• **Reading text**:
Much of this stuff is accepted wisdom thanks to decades of reporting about the ways “domestic violence” has been turned into a generic courthouse threat, used against fathers, stories of high-handed judges throwing litigants in jail who question their verdicts in print or on blogs, divorces that drag out for years, bankrupting one or both parties seemingly at the whim of the lawyers and the judge who lets this happen.
We know we have an adversarial legal system, we know our courts and the lawyers who work in them aim to create a “winner” and a “loser” in every case, even ones involving ending a marriage and deciding where the children of that marriage live.
And maybe we’ve read or seen Dickens’ “Bleak House,” and recognize the motto distorted for use in “Divorce Corp,” “The one great principle of the English law is, to make business for itself.”
But that’s not enough for this film, which calls for reform of family law and for a system more like the less adversarial one in Scandinavia, to make its case. And it does this entirely with anecdotes and advocates, without hard numbers on virtually any issue it brings up.

• **Given problem A**:
In the review of "Divorce Corp," rewrite the paragraph beginning "But that's not enough for this film" in a single shorter sentence that keeps its main facts.
• **Given problem B**:
Write the next paragraph of the review of "Divorce Corp," starting after its final sentence.

• **Supplied information**:
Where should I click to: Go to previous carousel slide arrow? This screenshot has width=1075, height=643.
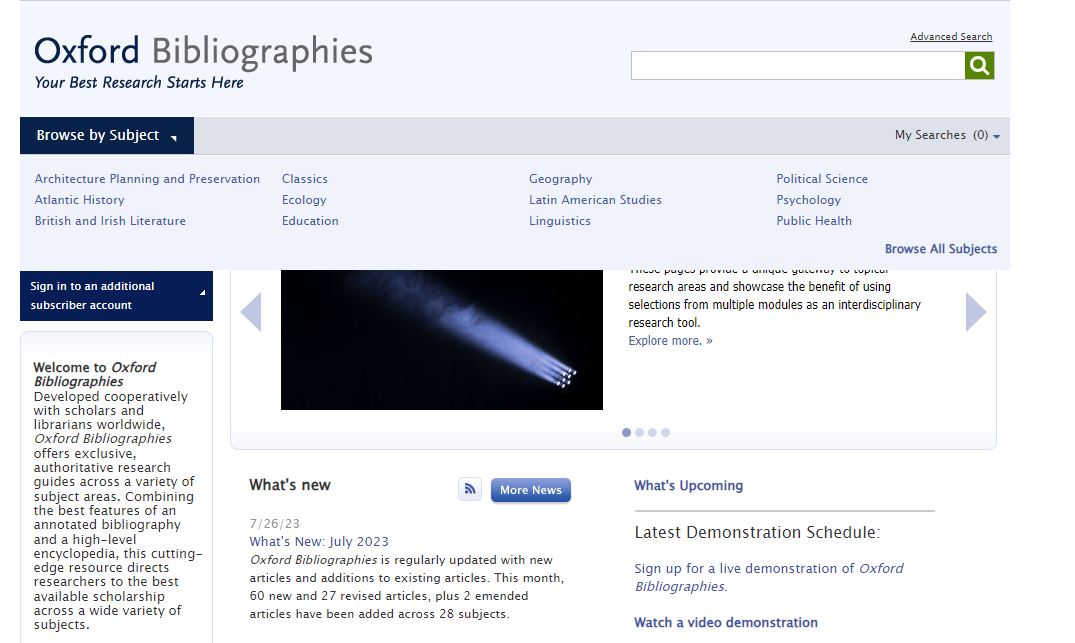tap(251, 312)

• **Final result A**:
Accepted wisdom alone can't carry the film's call to reform family law toward a less adversarial system like Scandinavia's, yet the film argues its case only through anecdotes and advocates, with almost no hard numbers.

• **Final result B**:
Somewhere within the legions of lawyers, judges, legal advocates, reformers, a private investigator, TV judge (Lynn Toler) and notorious celebrity attorney Gloria Allred, filmmaker Joe Sorge should have found one expert who could explain how the system got this complicated and the reasons family court plays by rules that don’t seem Constitutional. Leaving that point of view out makes the film play as conspiracy-minded.
That undercuts what appears to be a perfectly credible timeline, the rising real estate market driving law firms to suddenly take a greater interest in family law, the invention of a self-contained world where judges can “retire” to these very law firms whose money the judge, while judge, makes certain that they get to collect. This “collusion” or potential for corruption stinks.
A Rolls Royce-driving private detective, John Nazarian, shakes his head at a system that’s made him rich. A Massachusetts lawyer can joke about kids in a divorce as “little bags of money.” And one and all can fume at the complexity that’s rendered this seemingly simple process too complicated for most people to navigate on their own in courtrooms where judges treat those who serve as their own counsel as “irritants.”
Many of the anecdotes beg for follow-up questions, as this case or that one is explained by one side of it in the most simplistic terms and even then the casual viewer can see holes in the story.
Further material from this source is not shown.